— Task description —
Starting with the line containing "Gem Glow (73, 1390)" and going on through the line containing "Lucy Howell", return the lines of the data below exactly, and only those.

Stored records
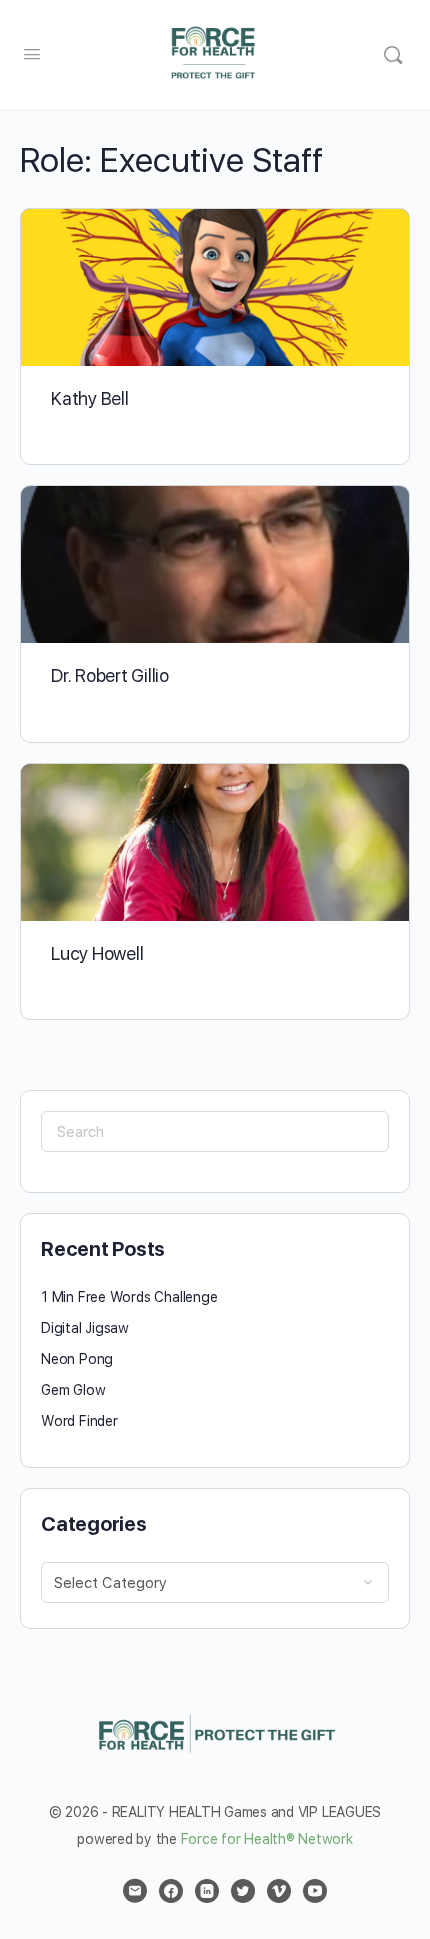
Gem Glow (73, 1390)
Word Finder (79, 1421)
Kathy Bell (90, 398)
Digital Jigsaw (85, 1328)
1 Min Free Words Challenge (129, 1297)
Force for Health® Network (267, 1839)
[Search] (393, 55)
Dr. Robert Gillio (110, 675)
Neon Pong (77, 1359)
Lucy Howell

==

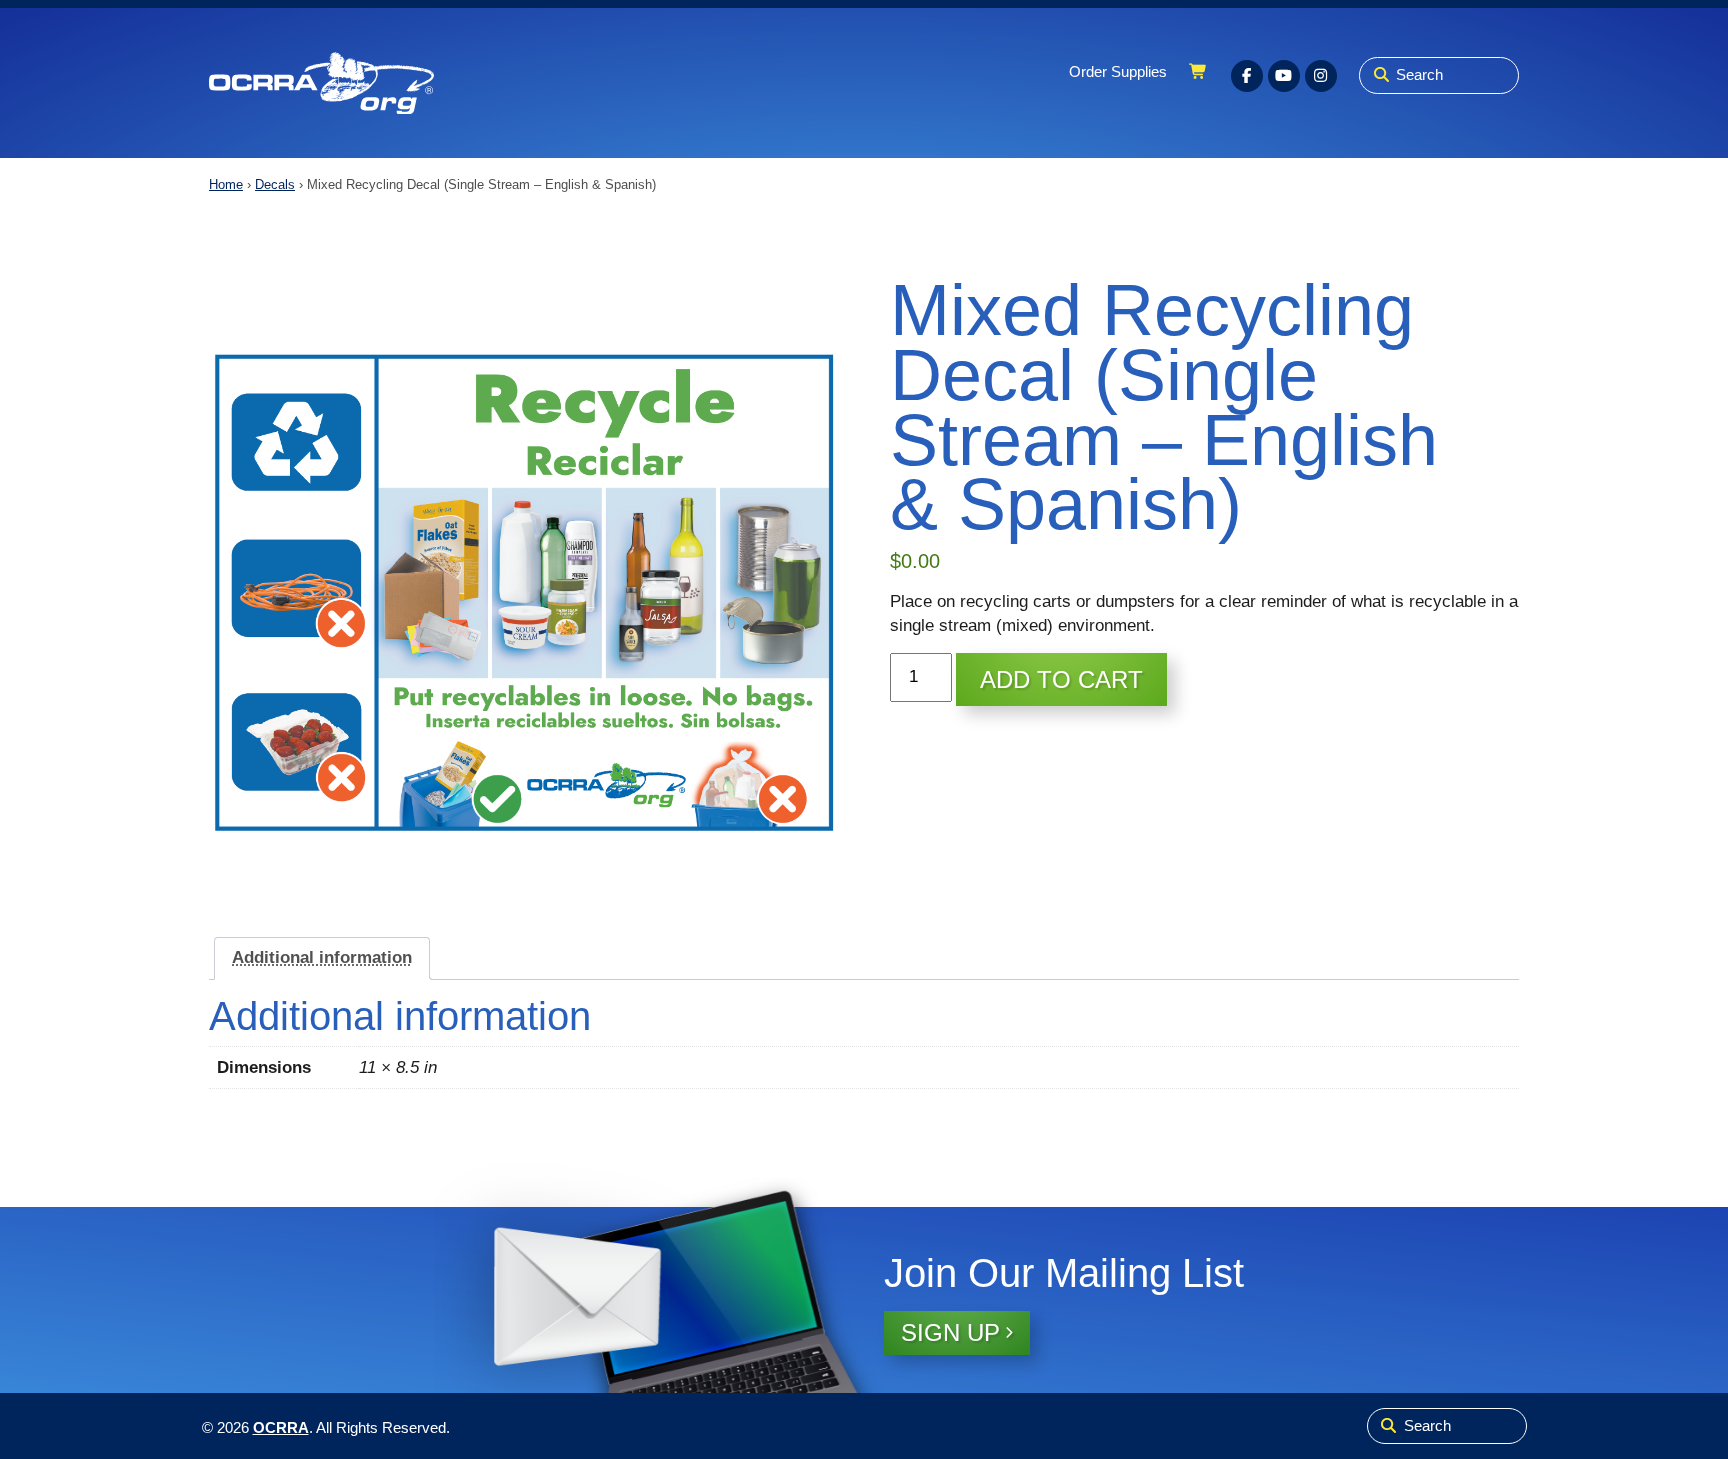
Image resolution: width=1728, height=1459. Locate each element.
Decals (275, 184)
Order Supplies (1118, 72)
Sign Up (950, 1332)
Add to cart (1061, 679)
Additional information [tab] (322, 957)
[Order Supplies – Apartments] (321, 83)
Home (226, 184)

— Written response —
Gem Glow (73, 1390)
Word Finder (79, 1421)
Kathy Bell (90, 398)
Digital Jigsaw (85, 1328)
1 Min Free Words Challenge (129, 1297)
Force for Health® Network (267, 1839)
[Search] (393, 55)
Dr. Robert Gillio (110, 675)
Neon Pong (77, 1359)
Lucy Howell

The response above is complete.